(Word and item position data)
* * * * * * * * *

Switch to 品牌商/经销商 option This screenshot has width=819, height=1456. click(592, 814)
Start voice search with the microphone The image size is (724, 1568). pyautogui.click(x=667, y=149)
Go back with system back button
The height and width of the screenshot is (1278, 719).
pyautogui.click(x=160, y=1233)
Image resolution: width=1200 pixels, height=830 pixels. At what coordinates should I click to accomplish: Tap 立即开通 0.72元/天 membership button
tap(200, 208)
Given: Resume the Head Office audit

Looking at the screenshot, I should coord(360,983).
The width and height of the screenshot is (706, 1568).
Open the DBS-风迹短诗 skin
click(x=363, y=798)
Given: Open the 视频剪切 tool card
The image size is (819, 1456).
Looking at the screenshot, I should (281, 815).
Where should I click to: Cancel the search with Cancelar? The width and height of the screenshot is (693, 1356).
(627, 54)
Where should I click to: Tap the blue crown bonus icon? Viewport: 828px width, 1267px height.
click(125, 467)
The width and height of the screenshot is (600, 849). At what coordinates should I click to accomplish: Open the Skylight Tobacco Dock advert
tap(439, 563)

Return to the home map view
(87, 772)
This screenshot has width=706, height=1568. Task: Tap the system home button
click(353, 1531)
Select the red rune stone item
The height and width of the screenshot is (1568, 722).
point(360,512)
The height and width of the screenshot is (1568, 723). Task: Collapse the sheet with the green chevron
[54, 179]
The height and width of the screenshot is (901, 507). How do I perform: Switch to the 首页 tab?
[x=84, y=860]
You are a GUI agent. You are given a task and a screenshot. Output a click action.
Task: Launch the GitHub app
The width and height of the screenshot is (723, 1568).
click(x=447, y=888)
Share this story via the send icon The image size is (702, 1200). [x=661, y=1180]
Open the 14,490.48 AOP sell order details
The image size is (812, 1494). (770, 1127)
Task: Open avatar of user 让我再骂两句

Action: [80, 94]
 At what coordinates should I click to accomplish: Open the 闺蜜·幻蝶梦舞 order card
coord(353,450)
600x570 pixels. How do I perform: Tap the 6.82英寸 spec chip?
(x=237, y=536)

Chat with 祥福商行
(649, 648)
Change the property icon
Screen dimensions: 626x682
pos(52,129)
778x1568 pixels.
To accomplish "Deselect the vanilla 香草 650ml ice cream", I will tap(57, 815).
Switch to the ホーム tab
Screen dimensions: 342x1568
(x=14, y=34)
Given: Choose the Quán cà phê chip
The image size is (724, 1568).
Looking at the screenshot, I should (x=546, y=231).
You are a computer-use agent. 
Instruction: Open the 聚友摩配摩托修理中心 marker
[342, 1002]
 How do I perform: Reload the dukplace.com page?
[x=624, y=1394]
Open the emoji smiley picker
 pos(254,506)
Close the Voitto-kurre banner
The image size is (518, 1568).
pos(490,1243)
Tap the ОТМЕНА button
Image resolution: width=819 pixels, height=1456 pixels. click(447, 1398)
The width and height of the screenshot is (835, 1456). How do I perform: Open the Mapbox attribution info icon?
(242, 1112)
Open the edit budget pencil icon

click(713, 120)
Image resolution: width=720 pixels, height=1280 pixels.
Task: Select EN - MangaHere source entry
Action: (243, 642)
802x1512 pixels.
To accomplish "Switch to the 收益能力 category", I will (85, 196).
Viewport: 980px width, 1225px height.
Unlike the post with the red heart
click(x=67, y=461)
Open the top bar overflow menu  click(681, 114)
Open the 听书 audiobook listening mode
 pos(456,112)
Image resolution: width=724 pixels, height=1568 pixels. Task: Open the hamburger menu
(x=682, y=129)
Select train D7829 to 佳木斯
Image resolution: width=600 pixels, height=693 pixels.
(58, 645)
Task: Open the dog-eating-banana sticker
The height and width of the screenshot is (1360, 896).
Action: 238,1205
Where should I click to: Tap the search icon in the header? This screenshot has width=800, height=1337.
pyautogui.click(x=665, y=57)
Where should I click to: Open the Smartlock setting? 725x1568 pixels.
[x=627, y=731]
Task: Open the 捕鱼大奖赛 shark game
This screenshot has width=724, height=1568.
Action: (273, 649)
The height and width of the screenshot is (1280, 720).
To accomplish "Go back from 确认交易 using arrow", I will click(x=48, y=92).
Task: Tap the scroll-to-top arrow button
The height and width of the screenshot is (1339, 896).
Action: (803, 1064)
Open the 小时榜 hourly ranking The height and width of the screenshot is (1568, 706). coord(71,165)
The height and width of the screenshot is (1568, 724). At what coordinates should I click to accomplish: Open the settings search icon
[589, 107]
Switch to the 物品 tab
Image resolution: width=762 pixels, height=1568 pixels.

* * * * * * * * *

* **Given request**:
Pull out every line of the records that includes the string "back" and list those lines.

* **Worked solution**:
Go back with system back button
To accomplish "Go back from 确认交易 using arrow", I will click(x=48, y=92).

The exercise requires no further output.